JAKARTA | Warta Rakyat – Mantan Ketua KPK Busyro Muqoddas dengan tegas menolak revisi UU KPK. Busyro pun menyebut Jokowi membodohi publik dengan revisi UU KPK ini.
“Ada kontinuitas. Revisi UU itu sejak zaman SBY, lalu Jokowi, ditunda. Kalau SBY disetop. Jokowi ditunda. Ditambah lagi revisi UU yang ekstrakilat. Presiden ini masih tega-teganya main-main seakan-akan membodohi publik. Seakan-akan publik itu bodoh. Ini cacat melekat pada seorang pemimpin,” kata Busyro kepada wartawan seperti dilansir detikcom, Minggu (15/9/2019).

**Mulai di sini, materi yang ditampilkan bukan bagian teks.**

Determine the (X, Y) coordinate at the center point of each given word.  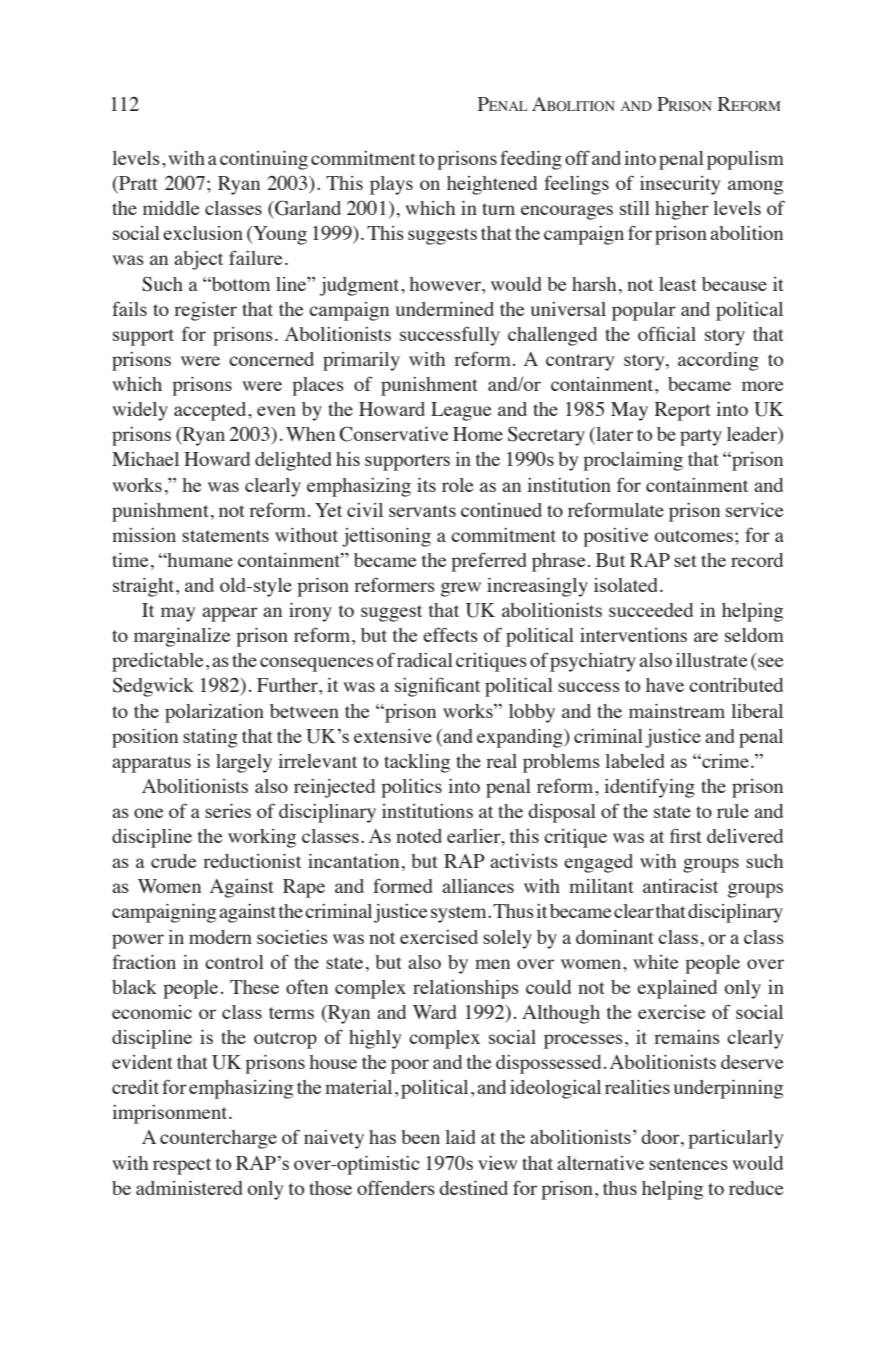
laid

Baca juga: Save KPK Adalah Save Indonesia, Selamatkan KPK Sekarang!
Busyro menilai revisi UU KPK ini merupakan upaya pembunuhan lembaga antirasuah itu. Dia pun khawatir revisi UU KPK ini sebagai bayaran Jokowi kepada pihak-pihak yang berjasa menghantarkannya ke kursi Presiden RI.
“Dia lebih mencerminkan suara di sekitarnya. Yang mengkhawatirkan kalau suara itu ditentukan oleh kelompok yang berjasa besar di karirnya di periode pertama dan kedua. Nah, sekarang nagih bayaran. Bayarannya KPK ini,” ujarnya.
Menurut Busyro, poin-poin yang diajukan Jokowi dalam revisi UU KPK, seperti dewan pengawas, ditunjuk presiden hingga pegawai KPK menjadi aparatur sipil negara (ASN) justru berakibat kematian KPK. Sebab, poin-poin itu berisiko menghilangkan independensi KPK sebagai lembaga antirasuah.
“Lebih dari pada pelemahan. Supaya bangsa Indonesia itu akrab dengan yang lugas-lugas tidak samar-samar seakan-akan santun. Saya mengatakan pembunuhan. Pembunuhan. Lugas kan. Situasinya cocok saya untuk menggunakan kata itu daripada pelemahan. Sebab, kalau isinya pelemahan presiden itu menolak pelemahan dengan menolak pasal-pasal yang diajukan oleh DPR itu tapi tiga poin itu setelah kita baca, diteliti KPK sendiri, diteliti teman-teman itu sama saja masih mengandung unsur yang akibatnya pembunuhan KPK,” papar Busyro.
Baca juga: KPK Menderita! Pak Jokowi, Belum Terlambat Tarik Surpres Revisi UU KPK
Lebih lanjut, Busyro mengatakan revisi UU KPK simultan dengan pembentukan Pansel Capim KPK yang menurutnya hasilnya amburadul. Dia menyayangkan terpilihnya Irjen Firli yang merupakan polisi aktif sebagai Ketua KPK.
“Yang hasil dari pansel KPK itu amburadulitasnya kelewat batas. Tapi itu tanggung jawab presiden selaku pembentuk dan penanggung jawab.
Nah, karena ini bersamaan, simultan, maka baru kali ini KPK itu dipimpin oleh polisi aktif. Dulu Pak Bibit itu sudah pensiun dan bukan Ketua KPK. Baru kali ini. Pak Ruki, Plt. Nah, pertamanya itu Pak Ruki memang, tapi sudah pensiun lho. Yang periode pertama. Dan polisi ketika itu kan konteksnya beda dengan sekarang ini. Sekarang polisi sama-sama kita ketahui lah,” katanya.
Saat ini, revisi UU KPK sedang dibahas oleh pemerintah dan DPR. Poin-poin dalam revisi UU itu dikhawatirkan melumpuhkan KPK, dari penyadapan harus seizin dewan pengawas hingga kewenangan penghentian kasus.